The catch with tools that make shipping trivially easy is that they make shipping trivially easy for everyone.
When the barrier drops to near zero, submission volume spikes, and the result isn’t just a slower review queue. It’s a more crowded market, lower average quality and a signal-to-noise problem that affects every founder trying to build something worth using.
The honest answer to whether that’s a good thing depends entirely on what you’re building and how much of your advantage was ever about the ability to ship code. If your edge was always the idea, the distribution or the understanding of a specific customer problem, vibe coding is a catalyst.
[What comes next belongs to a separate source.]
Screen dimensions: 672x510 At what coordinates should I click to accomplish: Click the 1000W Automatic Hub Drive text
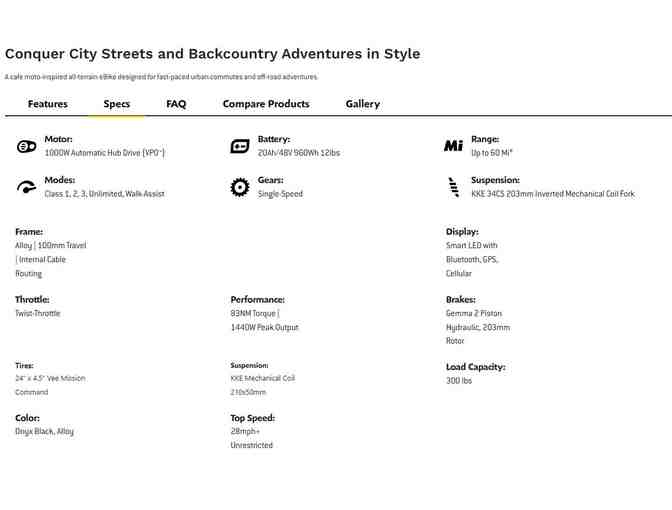point(105,153)
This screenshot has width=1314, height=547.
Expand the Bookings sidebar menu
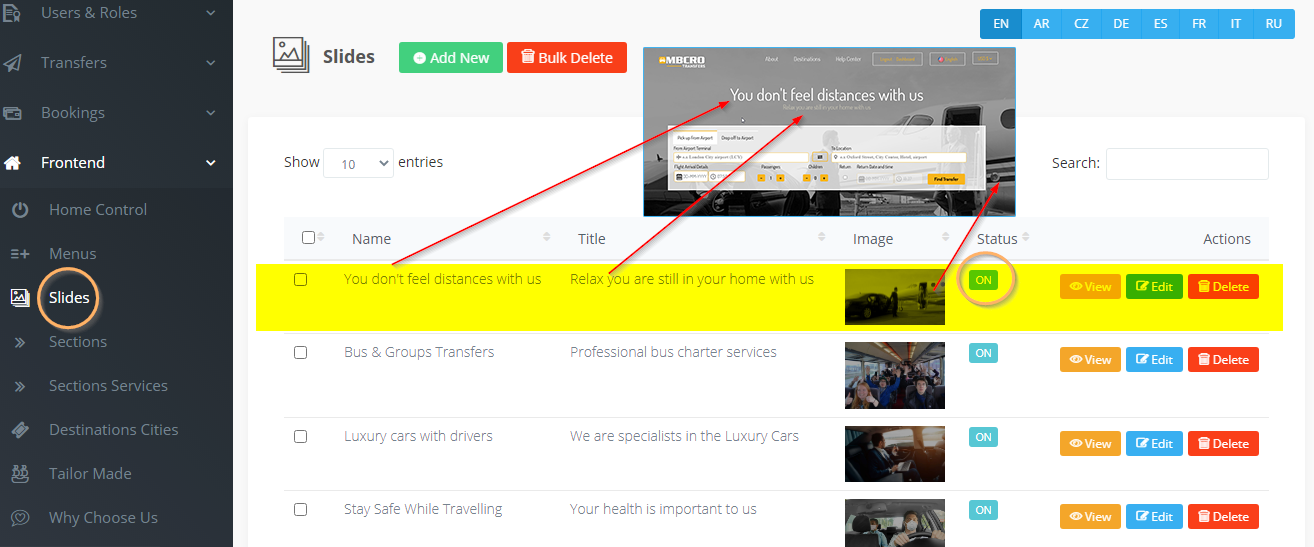[x=116, y=113]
Prototype faster, test assumptions more cheaply, get to a meaningful product without burning months of runway on engineering.
If your edge was execution speed and technical quality, the situation is more complicated. A recent study found that fewer than a third of UK firms report meaningful returns from AI tools, and a sizeable part of that gap is products built quickly but not built well. Vibe coding accelerates shipping, it doesn’t automatically accelerate the quality of thinking that goes into what gets shipped.
The founders who’ll do well in a world where anyone can generate an app over a weekend are the ones who understand that shipping was never really the hard part. Building something people want to keep using is, and no amount of AI-generated code changes that.
The Weekend App Is Easy, The Defence Around It Is Not
Vibe coding has democratised shipping in the same way Canva democratised design: it’s made the basic version of the thing accessible to everyone, which means the basic version is now worth considerably less.
The skills that still matter are the ones that can’t be prompted away: product judgement, user insight, distribution thinking and the ability to build something with enough depth that a weekend project can’t replicate it.
Apple’s review queue will sort itself out, either through scaled processes or tighter guidelines. The more durable question for founders is what it means to compete when the cost of a minimum viable product is now a few hours of prompting.
The answer is to be clear about where your actual advantage lies, and make sure vibe coding is accelerating that rather than substituting for it.